* [What you have to do] Each record below needs to be reproduced precisely, though not its pictures.

(Stored dataset items)
————————

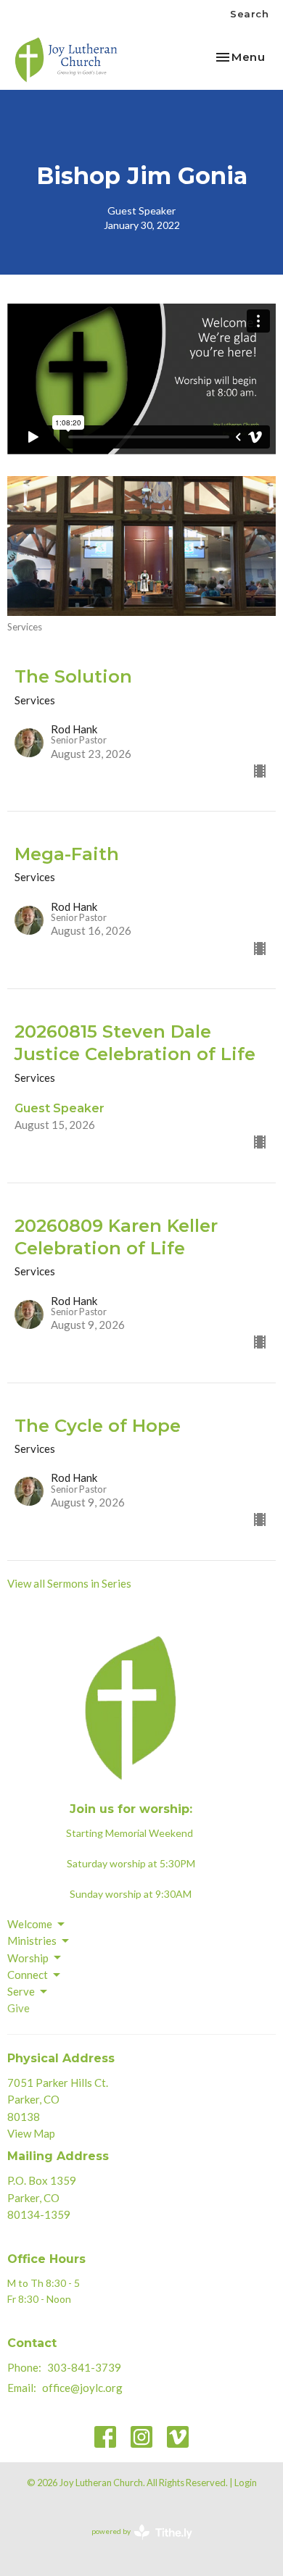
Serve (21, 1991)
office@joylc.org (82, 2387)
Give (18, 2007)
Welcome (29, 1923)
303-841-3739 (84, 2367)
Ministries (32, 1940)
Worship (28, 1957)
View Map (31, 2133)
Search (249, 14)
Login (245, 2482)
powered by (134, 2544)
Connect (27, 1974)
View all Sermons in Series (69, 1583)
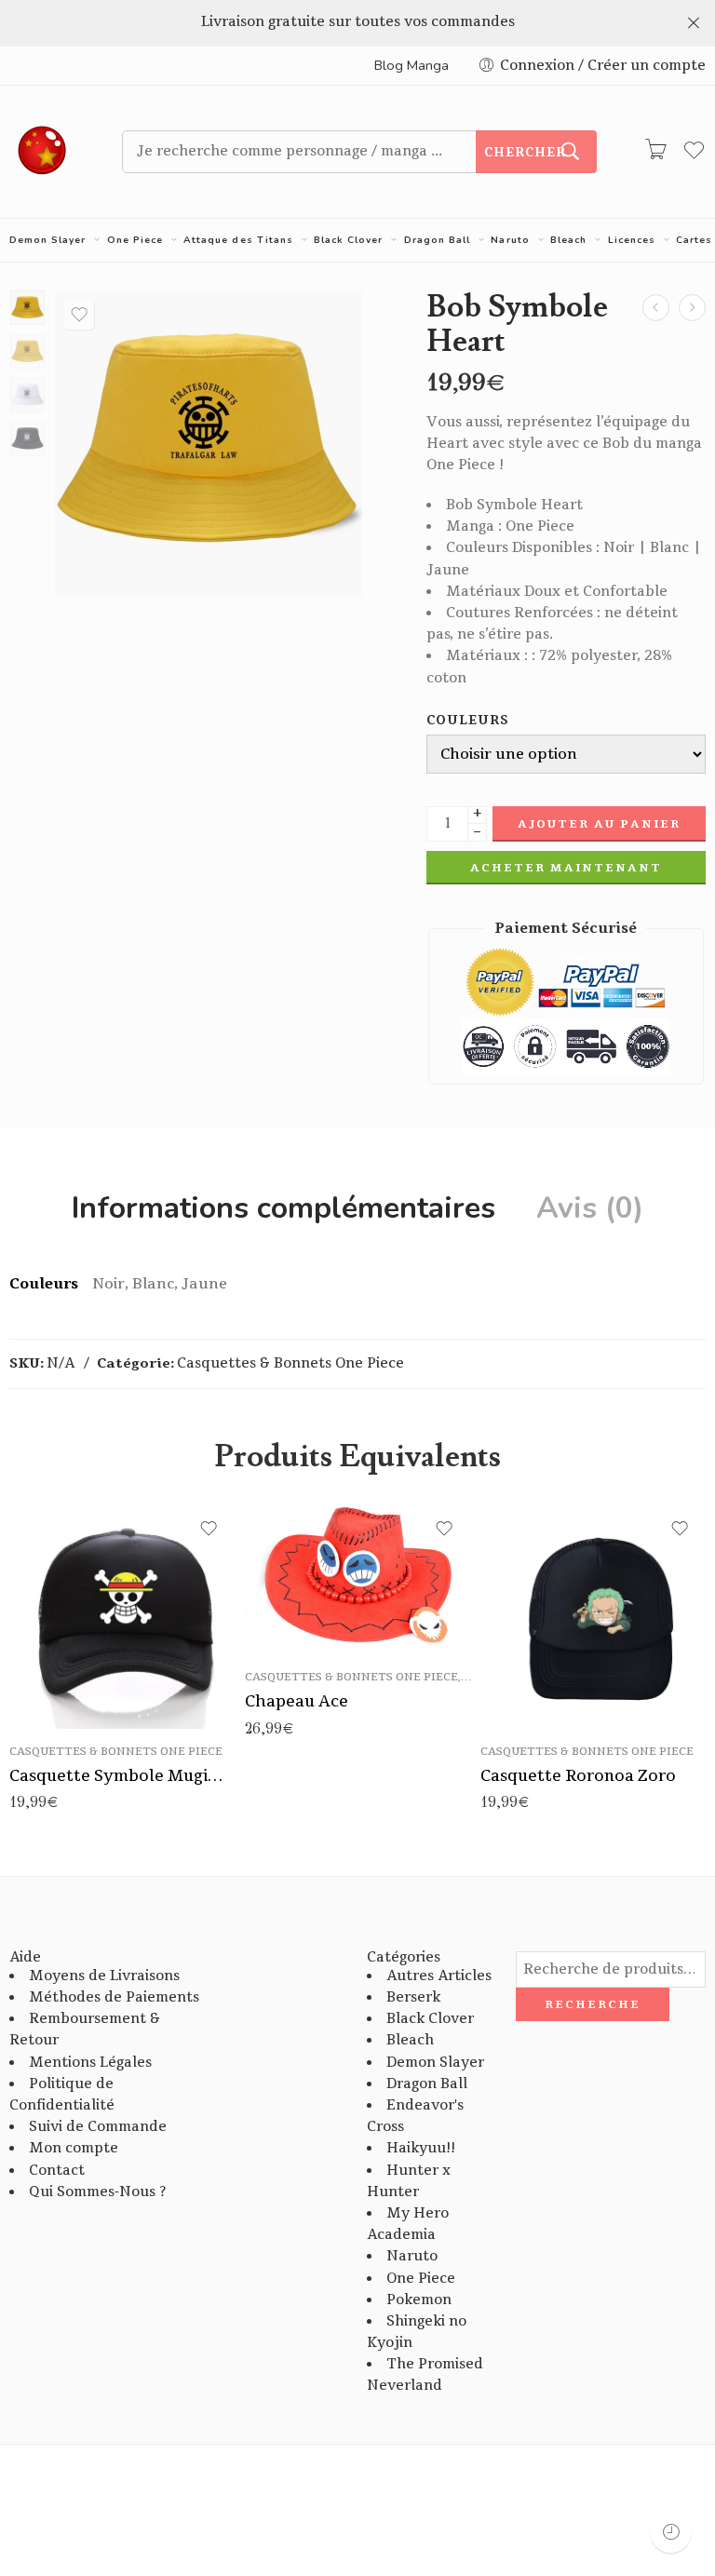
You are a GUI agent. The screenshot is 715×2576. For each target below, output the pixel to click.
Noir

————————

* [Answer to this exercise]
Serve (21, 1991)
office@joylc.org (82, 2387)
Give (18, 2007)
Welcome (29, 1923)
303-841-3739 (84, 2367)
Ministries (32, 1940)
Worship (28, 1957)
View Map (31, 2133)
Search (249, 14)
Login (245, 2482)
powered by (134, 2544)
Connect (27, 1974)
View all Sermons in Series (69, 1583)
You are a GUI agent. The screenshot is 715×2576. For each target below, output the pixel to click.
Noir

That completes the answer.